See a different game

Baseball's instant replay system might work fine, but its hasty implementation signals a disturbing change in attitude.

Published September 2, 2008 11:00AM (EDT)

We're four days into baseball's instant replay era and it's going great. The instant replay hasn't been used. At its current pace, instant replay will not be used for another four days, or ever. Sample size warning.

So are we ready now to enter the official-scoring-by-committee era? That's what Milwaukee Brewers general manager Doug Melvin says he wants after C.C. Sabathia lost a no-hitter on a questionable scorer's call Sunday. Sabathia ended up with a one-hit shutout of the Pittsburgh Pirates, the only hit a dribbler by Andy LaRoche that Sabathia failed to pick up. Many observers thought it should have been ruled an error.

Since it was Sabathia's own muff that cost him the no-no, he couldn't blame a teammate for robbing him of his place in history. But he could have, if he'd wanted to, blamed the official scorer for breaking one of baseball's pointless unwritten codes by ruling "hit" on a borderline play for a team's first hit of the game.

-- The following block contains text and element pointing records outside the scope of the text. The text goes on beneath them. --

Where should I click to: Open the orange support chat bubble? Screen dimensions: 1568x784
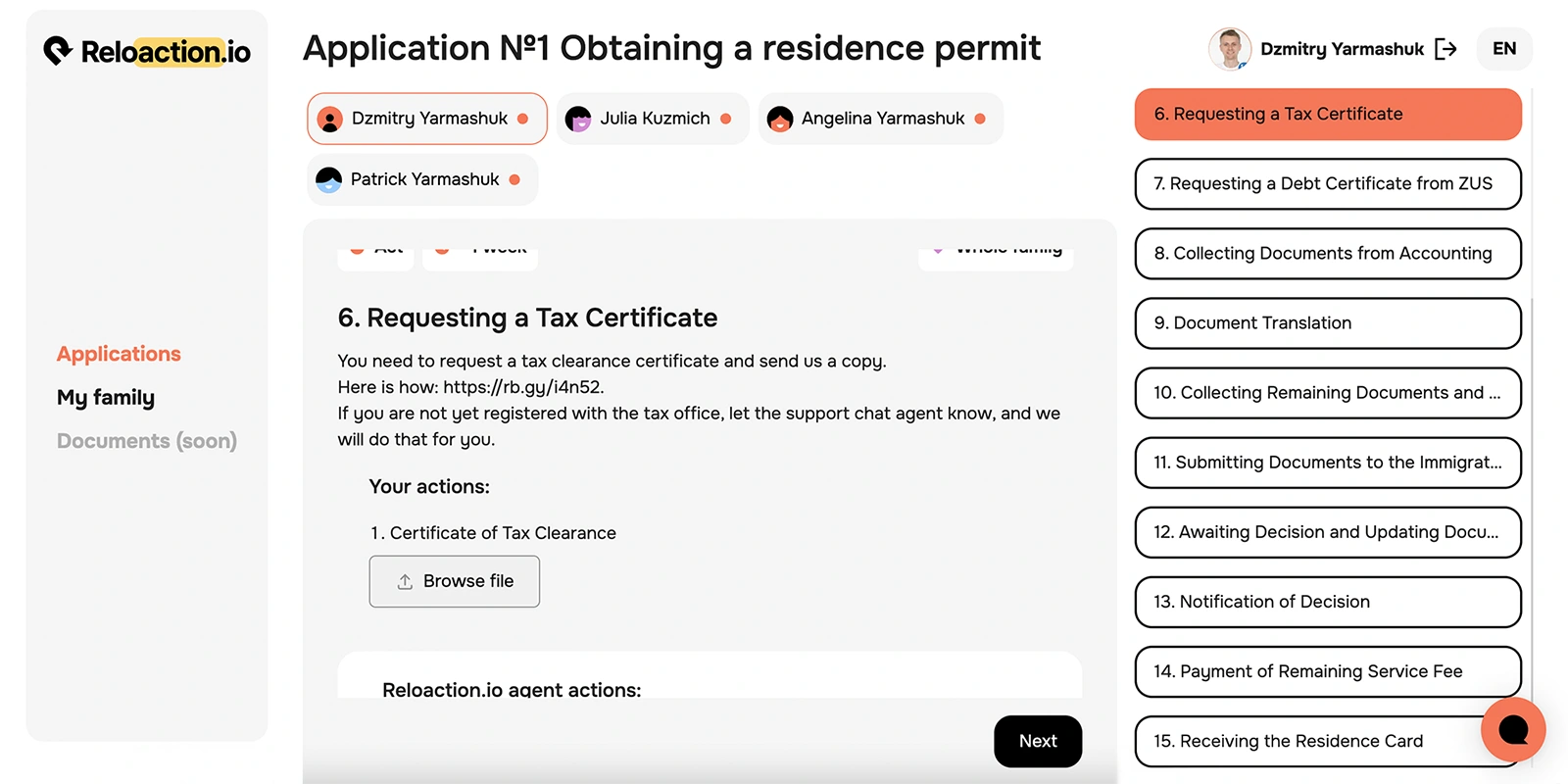pos(1513,729)
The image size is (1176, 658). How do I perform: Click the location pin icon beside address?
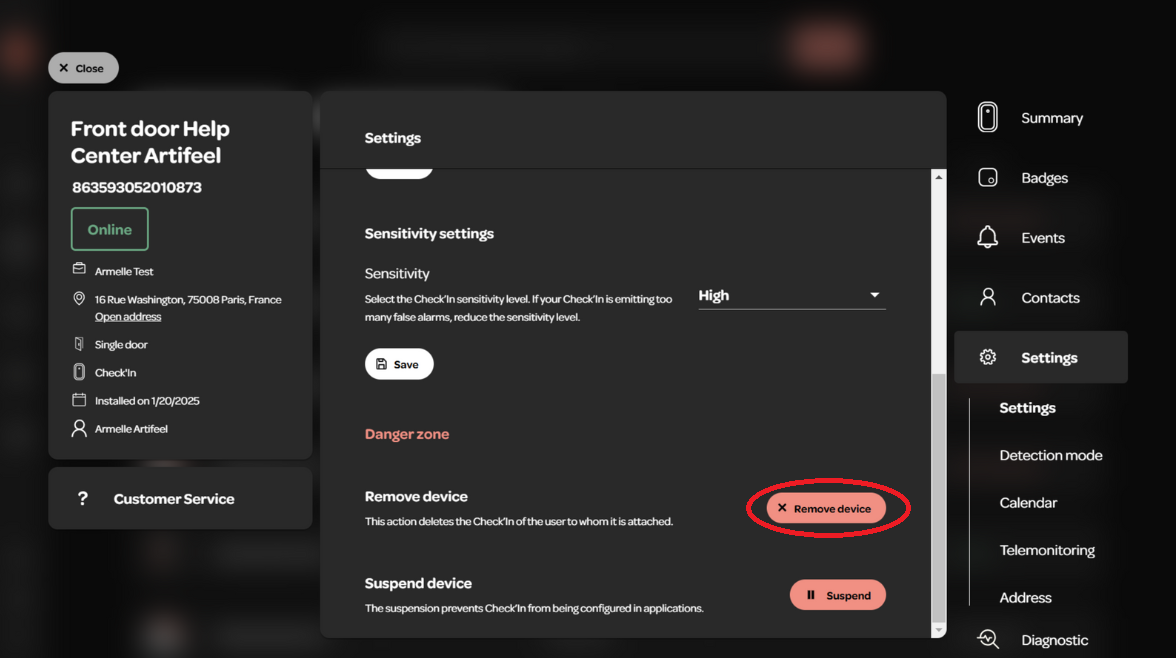[x=79, y=299]
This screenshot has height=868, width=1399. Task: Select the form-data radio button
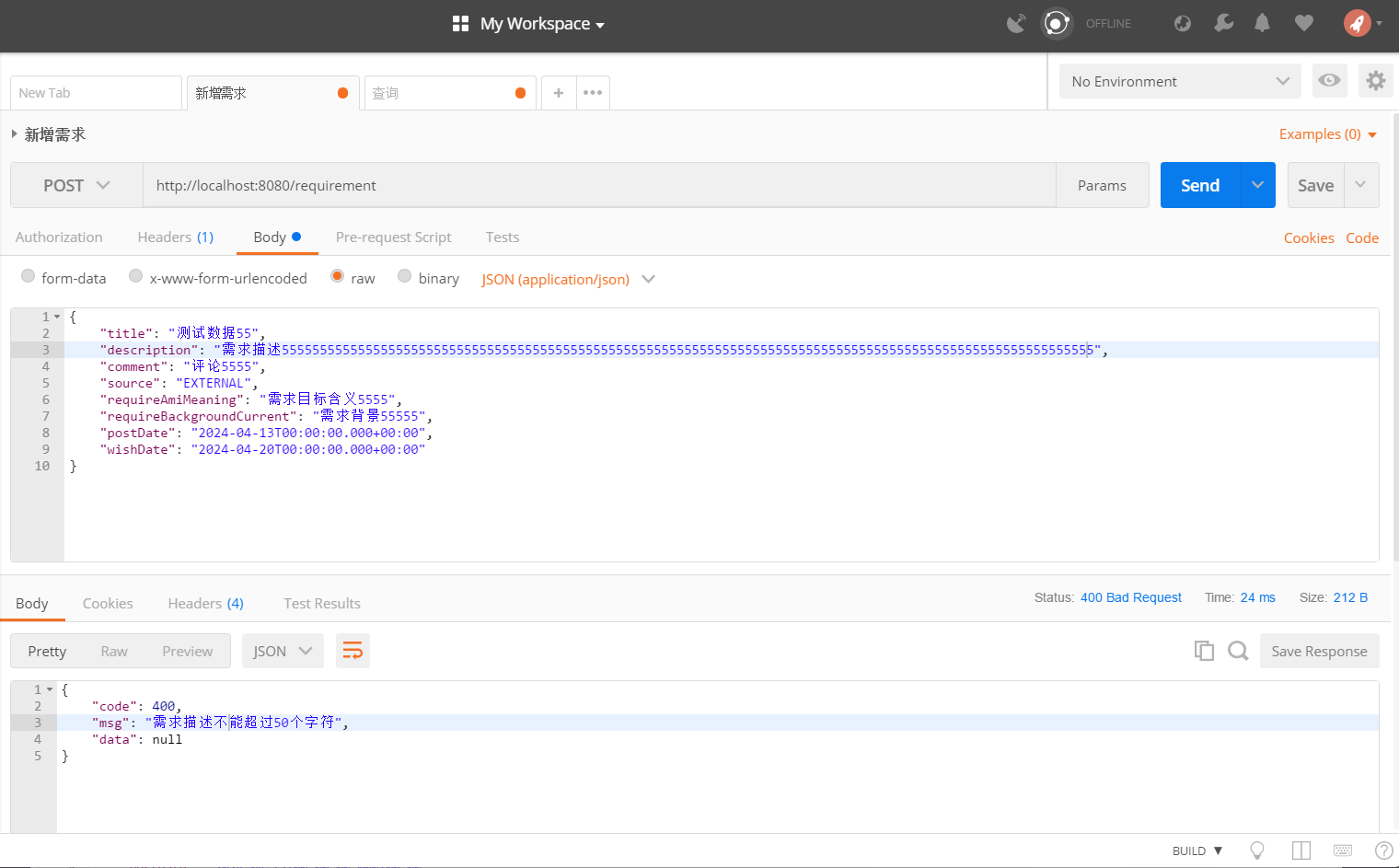click(29, 276)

He didn't: "We still won the game," he said. "If they change it or if they don't, I'm fine."

By "it," Sabathia meant the ruling. The Brewers are preparing an appeal to the major league offices, hoping to get the ruling changed, which would give Sabathia a retroactive no-hitter. The Brewers could then retroactively mob him on the mound.

That presumably wouldn't be good enough for manager Ned Yost, who whined after the game Sunday that he, among others, had been robbed of the moment. "That's a stinkin' no-hitter that we all got cheated from," he said.

And that led to Melvin calling for a new system of official scoring. He wants a committee to decide these things, rather than the single scorer.

I think all of us who have ever worked anywhere recognize that a committee is always the best way to arrive at decisions. Without committees, we wouldn't have camels.

Why this sudden impulse in baseball for radical and immediate change? After a century and a half or so of replay-free baseball, a perfectly good century and a half that gave us Willie Mays, the infield fly rule and sausage racing, all of a sudden the need for instant replay on so-called boundary calls -- home runs or not, fair or foul -- was so urgent that it had to be implemented midseason.

Now, after that same century and a half of rulings good, bad and crazy, of hits that should have been errors and errors that should have been outs and stolen bases that should have been fielder's indifference and who knows what else, one fumbled grounder means the way games are scored has to be changed, at least according to Doug Melvin.

Melvin's idea is probably a non-starter. For one thing, good luck getting Major League Baseball to triple its outlay on official scorers -- to more than $400 per game! For another ... what was I talking about? Oh, yeah: How games are officially scored is officially the most boring subject in the history of boring. That particular bandwagon need not stock up on the peanuts.

But it's interesting and troubling that he says he's seriously considering bringing it up at the next general managers meeting. This is a bad trend for baseball. This is how the NFL does things, constantly larding on new rules and methods to fix some momentary problem, often one caused by the last poorly thought-out new rule or method. It's why the NFL rule book is an impossibly complicated, self-contradicting, unknowable welter.

The NFL is the god-king of everything, of course, but that doesn't mean it does everything right. The product is so good the business is not endangered by this lurching management style.

Most of us who have ever worked anywhere recognize that too. Every minor problem is met with a new rule, a new policy, a new system. It's a sign that the people running things don't believe the history, don't trust that minor problems -- a hit or an error, a home run or a foul ball a few times a year each -- really are minor, that, in this case, the game is strong enough to survive.

That's always been a strength of baseball. It responded to a half dozen or so years of anemic offense by lowering the mound in 1969, then introducing the designated hitter in the American League in 1972. Those are the kinds of changes that happen on the odd Tuesday in the NFL. In baseball, they're remembered as significant moments in history.

Change isn't bad. Instant replay might not even be bad. But baseball should remember how to go about these things.